Je ne me souvenais pas de cet événement et la date correspondait à certaines pages arrachées sur mon carnet. En lisant la suite de ses écrits, j'avais également constaté que mon père était souvent inquiet pour moi, la moindre toux semblait provoquer chez lui une forte angoisse. Que dirait-il aujourd'hui en apprenant que ma main gauche me faisait souffrir au point que j'avais lâché mon bouclier lors de mon précédent combat ? Même si les chances que ces événements soient liés étaient infimes, je m'accrochais à l'espoir d'avoir trouvé un élément important.
5 février XXX5
Le
trajet du retour s'est passé sans encombre, je n'ai jamais été aussi
heureuse de voir un feu flambant et des couvertures chaudes dans une
maison, il faudrait que j'envisage de conserver également chez moi autre
chose à dévorer que mes livres. J'ai rangé les carnets de mon père à
côté des miens dans la bibliothèque de ma chambre, voir ainsi nos deux
vies écrites côte à côte m'a fait un effet étrange, comme si deux
conteurs se côtoyaient sous mes yeux.
J'ai
pris la décision de mettre en lien les événements que nous avons tous
deux décrits afin de voir s'il n'y aurait pas d'autres éléments qui
m'auraient échappés. Je sens que je n'ai pas autant de temps que je
l'aurais espéré, la douleur se propage et devient parfois presque
insoutenable lorsque je dois me battre. J'ai fini par faire quelques
modifications sur mon bouclier afin que son utilisation ne nécessite
plus autant ma poigne, ce n'est pas aussi efficace que lorsque mes mouvements et ma force ne sont pas entravés, mais il faudra s'en
contenter. J'ai eu la sensation que le froid se faisait également plus
mordant, peut-être était-ce lié aux contrées glacées que j'ai dû
traverser ces derniers jours, mais étrangement, je n'y crois pas.
Je
n'ose rejoindre les autres de peur de les inquiéter encore plus, je
pense rester là pendant un moment. Même si c'est nécessaire, mes
recherches ne sont finalement qu'une excuse pour ne pas affronter
certaines personnes. Ma défaillance l'autre jour les a rendus nerveux et
je n’imagine pas ce qu'il se serait produit si Coriolan n'avait pas été
là.
Je m'arrêtai un instant, recherchant mes mots.

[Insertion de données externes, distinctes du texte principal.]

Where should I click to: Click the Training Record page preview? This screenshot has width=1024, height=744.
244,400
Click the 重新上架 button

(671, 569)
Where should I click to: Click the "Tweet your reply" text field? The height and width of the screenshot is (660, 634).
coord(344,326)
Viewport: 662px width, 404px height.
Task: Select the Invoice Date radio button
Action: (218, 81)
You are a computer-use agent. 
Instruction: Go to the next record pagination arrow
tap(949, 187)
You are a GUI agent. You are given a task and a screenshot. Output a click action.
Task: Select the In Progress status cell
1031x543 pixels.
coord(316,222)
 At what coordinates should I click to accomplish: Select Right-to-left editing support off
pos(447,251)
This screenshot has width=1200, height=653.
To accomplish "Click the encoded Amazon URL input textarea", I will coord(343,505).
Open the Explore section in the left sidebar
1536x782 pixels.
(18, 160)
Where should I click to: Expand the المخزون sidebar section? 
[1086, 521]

Comment pourrais-je leur expliquer ce qu'il se passe alors
que je n'ai moi-même aucune idée de ce qui a pu se produire ? Je me sens
parfois égoïste de ne rien dire alors que leur malaise est à ce point
perceptible. Je n'ai envie de confier à personne ce fardeau, pas même à
ceux qui pourraient me le demander.
Incapable de continuer, je posai ma plume, il était tard et je
n'avais que peu dormi ces derniers jours, un lit ne me ferait pas de
mal. Malgré la somme de mes inquiétudes, le sommeil m'emporta
rapidement.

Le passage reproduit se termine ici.